As cities grow and change, complex networks of elevated concrete highways and railways sprout up like vines, twist around each other and radically transform the space beneath them. Formerly vibrant urban districts are shrouded in darkness, and the potential to use that space is often wasted as officials fence it off or incorporate hostile features into the infrastructure to ward off loiterers and people lacking housing. Over time, some of those elevated roads might become obsolete, making the whole area feel like an urban wasteland.
But the need to make use of every available square foot of land is intensifying – and city planners working on the viaducts and overpasses of the future should probably take note of how that land is currently being reclaimed and rehabilitated to enhance its value to surrounding communities.
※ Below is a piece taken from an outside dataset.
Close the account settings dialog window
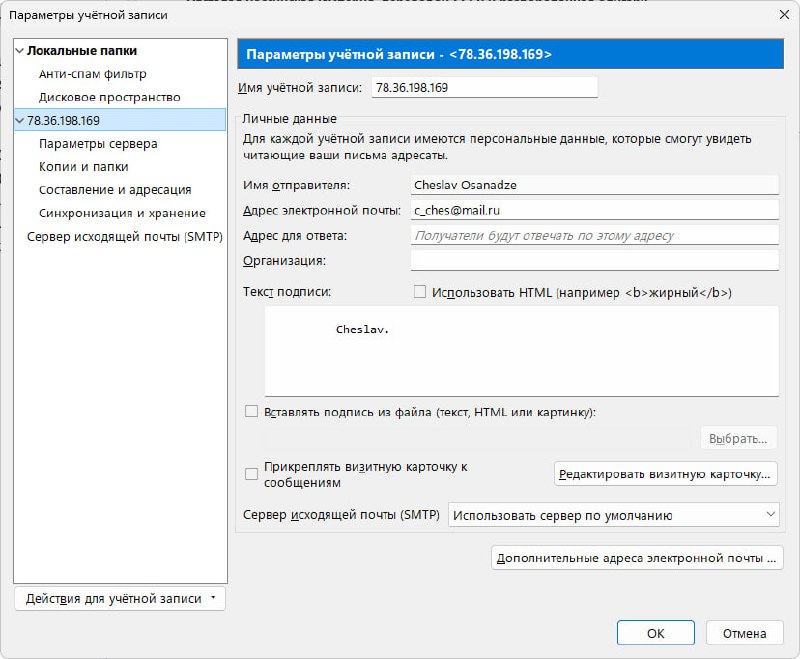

After the success of the High Line in New York City, an elevated linear park running along a former New York Central Railroad spur, many cities have begun transforming their own underpasses, viaducts, abandoned highway sections and even the tops of tunnels into verdant public spaces.
Atlanta’s BeltLine, Detroit’s Dequindre Cut and Washington D.C.’s planned 11th Street Bridge Park all demonstrate the how valuable the land can be to residents living nearby once it’s reactivated. These underpass parks can be surprisingly vibrant, like the 8-acre Underground at Ink Block park in Boston, Houston’s Sabine Promenade (top) or Toronto’s Bentway, which includes a 720-foot ice skate trail. Skate parks, like Portland’s Burnside ramps, are a natural fit.
Art installations brighten up cavernous underpass spaces, whether with colorful lights like San Antonio’s temporary Ballroom Luminoso installation by JB Public Art or with oversized sculptural elements like the flowers of Glasgow’s Phoenix Park. Some underpass spaces draw regular crowds as venues for movies or events, like Folly for a Flyover by Assemble in Hackney Wick, England.
In Yokohama, Japan, a notorious red light district flourished beneath an overpass for decades before authorities wiped out it, turning a bustling (if crime-ridden) area into a ghost town virtually overnight. A recent redevelopment project called the Koganecho Centre tucks a complex of new buildings into this underutilized space to make it functional for residents in a new way, adding an art gallery, a cafe, a meeting space, an artist’s atelier and an open-air piazza to a 328-foot stretch under the concrete arches.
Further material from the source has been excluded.